第18話 黒騎士

「やったー倒したにゃー!」


 その瞬間、レーニャが喜びの声を上げる。

 直後、レーニャの【獣化ビーストモード】が解かれる。


「あ、ふにゃー」


 元の姿に戻ったレーニャは、力が抜けたみたいで、座り込んだ。


「倒せたか、よかったのじゃ。少し行けばもう外なのじゃ」


 そうか、よかったー。


 とりあえず、谷の外に出られそうで少し安心する。


 そういえば、あのゴーレムは吸収できるのかな?

 ゴーレムって生き物じゃないってイメージがあるから、無理かな。


 俺は石くれに触ってみる。お、出来るみたいだ。


 こいつ一応生物の範疇なんだな。

 俺はジャイアントゴーレムを吸収した。


 HP50上昇、MP8上昇、攻撃力10上昇、防御力20上昇、速さ5上昇、スキルポイント4獲得。

 スキル【弱点結界コア・ガードLv1】獲得。


弱点結界コア・ガードLv1】? 

 奴が自分のゴーレムコアを守るときに使っていた、結界を作るスキルか。


 俺が使ったら心臓か、もしくは頭を守る結界が出来るのかな?


 使ってみないとわからないけど、結構いいスキルかもしれない。


「よし、じゃあ出るかー」

「にゃ~、テツヤ~、肩を貸してほしいにゃ~、1人では歩けないにゃ~」


【獣化】が解けた影響で、自力で歩く事が困難になっているらしい。

 俺はレーニャに肩を貸そうとした、その時、


 ガシャ……


 つい先ほど聞いた、黒騎士の歩く音が聞こえてきた。


 その音を聞いた瞬間、俺は戦慄して固まる。音はだんだん俺達のほうに近づいてくる。

 気を取り直す。慌てて周囲を見回し、隠れられそうな場所を探す。近くに大きな岩がある。俺はレーニャを連れて、その岩の陰に隠れようとする……が、


「……!?」


 俺は息を飲む


 さっきまで、見えないくらい遠い位置にいたはずの黒騎士が、俺達のすぐ目の前まで来ていたからだ。


 こ、こいつ瞬間移動でも出来るのか? や、やばすぎるぞ。

 なんでもうすぐ出れるって時に、こんな……ここに来て何て理不尽。


「にゃ……にゃ~ん……」


 後ろにいるのでようすを見ることは出来ないが、レーニャが泣きそうな声を出している。

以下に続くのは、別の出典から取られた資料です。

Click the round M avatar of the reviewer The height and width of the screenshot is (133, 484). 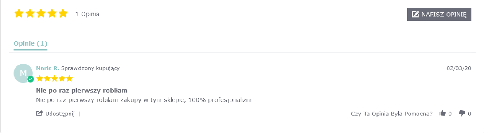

 黒騎士は俺達を無言で見つめている。俺は恐怖と緊張で動けない。

 すると、黒騎士のフルフェイスメットの目の部分が、一瞬赤く光る。

 その光を見た瞬間、全身に痺れが走る。


 ビリビリと全身が痺れ、恐怖や緊張関係無しに、動く事が出来ない状態になる。


 その後、何故か俺の右手が、自分の意思とは関係なしに、勝手に動き出す。

 手は黒騎士の前に差し出される。俺の手を黒騎士が握った。

 そして、今度は黒騎士の目が青く光った。その瞬間、


 激痛が俺の右手に走った。


「ああああああああああ!」


 あまりの痛さに絶叫する。


 痛い! 痛い! 痛い! 痛い!


 いくつもの針で同時に手の甲を刺されているような痛みだ。


 痛い痛い痛いぃぃ! 何をしてるんだ!? 何なんだよ!?


「テ、テツヤ!」


 レーニャの心配そうな叫び声が聞こえる。


 痛みは黒騎士が俺の右手を掴んでいるあいだ、続いた。

 実際は30秒ほどだが、俺にとっては永遠に近い時間、痛みは続いた。


 そして、黒騎士は俺の右手から手を離す。瞬時に右手を押さえ、俺はその場でうずくまる。

 いつのまにか麻痺は解けていたが、右手の痛みでそれを気がつく余裕は無かった。


 そして、黒騎士が、


「抗え」


 そう俺に囁いた。


 意味が分からない俺が、戸惑っていると、黒騎士が闇に包まれ、そして忽然と姿を消した。